Aufgabe: Bitte greifen Sie den Text über Langwied nach seinem letzten Satz auf und führen Sie ihn weiter.

Vorliegender Text:
──────────────────────────────

Lauschiges Langwied    

Lauschiges Langwied    

Fotos: Corinna Eichberger-Renneisen - Text: Ricarda Traub

Der erste Schnee liegt wie ein Schleier über dem Land. Zart bedeckt er die brachliegenden Felder, die die Gegend prägen. Es riecht nach Winter. Stille. Nur das Gestüt am Ortsrand scheint bereits erwacht zu sein. Dort schnauben leise die Pferde während sie in der halboffenen Reithalle ihre ersten Runden traben oder von den Reitern auf dem Hof gestriegelt werden. Dann hallt Hufgetrappel durch die schmalen, sich windenden Straßen, als eine kleine Herde Haflinger vorbei an gepflegten Höfen und frostüberzogenen Gärten hinaus zu einer der Koppeln, die rund um den Ort verstreut liegen, geführt wird. „Das Glück der Erde liegt auf dem Rücken der Pferde“ – oder im beschaulichen Langwied.  

Lang, gemessen an seiner Größe, ist der Ort nicht. Doch man kann dort lang verweilen – denn Geschichten und Spuren aus vergangenen Zeiten gibt es hier mehr als genug. Ganz im Gegensatz zu Hausnummern. Die fehlen gänzlich.

──────────────────────────────

Bereitgestelltes Material:
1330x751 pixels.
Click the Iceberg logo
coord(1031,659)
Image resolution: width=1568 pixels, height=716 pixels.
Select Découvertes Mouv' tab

──────────────────────────────

Antwort:
Wer aus Richtung Moorenweis kommt, übersieht sie leicht – die alte Mühle, gleich links, direkt an der Maisach gelegen. Einst war das gleichmäßige Mahlen des Mühlsteins fester Bestandteil des Alltags in Langwied, über Generationen hinweg. Doch mit dem großen Mühlensterben im Jahr 1954 verstummte auch hier das Rad: Ottmar Drexl, der letzte Müller des Ortes, musste seinen Betrieb einstellen. Die Ursprünge des Mahlwerks reichen bis ins 13. Jahrhundert. Ursprünglich diente die Mühle als Ölschlegel, in dem aus Raps und Rüben pflanzliche Öle gepresst wurden. Später wurde sie zur Getreidemühle umfunktioniert, schließlich sogar mit einer ummauerten Turbine ausgestattet. Heute ist das Gebäude offiziell gesperrt. Nur alte Fotografien zeugen noch von jener Zeit, als die Mühle das ganze Dorf versorgte. Die Schälmühle vom Buchweizen Zacherl hier im Ort ist allerdings noch intakt.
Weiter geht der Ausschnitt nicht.